Prime Minister Helen Clark said last night she was “comfortable” with the situation although privately it is believed she has expressed fears that many other freelance writers will follow suit.

Last night the governor of the Reserve Bank, Alan Bollard, said that the move by Wheeler was “unfortunate but not unexpected” and he doubted he would have to factor the move into his plans to adjust the dollar to make it more competitive for exporters.

“I’ll be monitoring the situation, of course, and I am hoping that I can meet with Mr Wheeler today for a private discussion. I don’t think there is any need for panic yet, but I can see how in the medium to long term there may be ramifications.

"Quite what they might be I cannot say, it is too early to tell. And when it comes to steering the economy it's all pretty hit and miss anyway, isn't it?

"But we will be keeping a close eye on the situation.”

Wheeler’s price hike -- which is expected to come into effect immediately -- drew widespread support from friends and colleagues yesterday.

Former All Black Tane Shelford said he had read Wheeler’s work -- “his review of The Power of One actually, it’s my favourtite book” -- and he offered his support.

“Yeah, no. SE’s done the hard yards and given 110 percent, and I know he’s been enjoying his writing this year. So yeah, no. He’s should just go for it and . . . Yeah.”
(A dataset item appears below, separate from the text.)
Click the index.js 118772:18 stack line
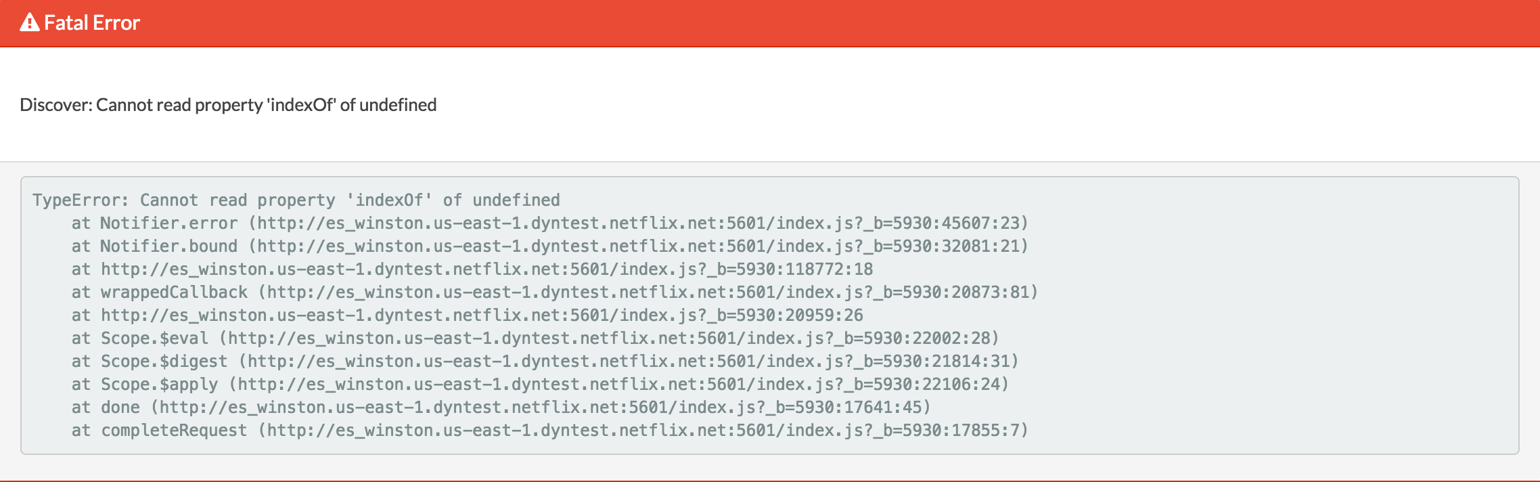 472,269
The sharp rise in Wheeler’s rates reignited debate within the media on what writers, autocue readers and one-trick ponies should be paid for their work, but editors at various magazines and newspapers refused to be drawn into the debate.

Dave Sorenson, senior editor at the Auckland Times who did not wish to be named said, “It’s all very well for Wheeler to make this move but at this time, when people are more concerned with putting food on the table and paying off credit cards damaged by Christmas spending, I don’t think he’ll be getting much support.
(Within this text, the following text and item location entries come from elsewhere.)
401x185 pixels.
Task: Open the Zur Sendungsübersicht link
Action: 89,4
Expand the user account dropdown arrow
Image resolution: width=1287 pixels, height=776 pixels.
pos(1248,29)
“Anyway let’s be honest. He’s just a scribbler at the end of the day and he’ll work for what we offer to pay him. It’s a free market out there -- and he’s free to fuck off as far as I’m concerned.”

Consumers already reeling from news that main cities in the country are unaffordable, and that the impending bird flu pandemic means the likelihood of no electricity and deceased family members being buried in back gardens are expected to be unaffected by Wheeler's price hike, the highest in living memory by a freelance writer.

Wheeler could not be reached for further comment at the time of this story going to press but his wife told AltNation that her husband was severely hung-over and could barely remember what he had said at the hastily called press conference yesterday.

“It came at the end of a long and stressful lunch with a Mr Ralston from a television programme who had called SE in to discuss the Simon and Wendy show, and to ascertain whether SE thought Wendy really was ‘hot‘. Or something like that.

“Now please go away. We’ve got enough trouble today with a tree down in the backyard and SE not in any condition to get out the chainsaw.

"I‘ll probably have to call the council.”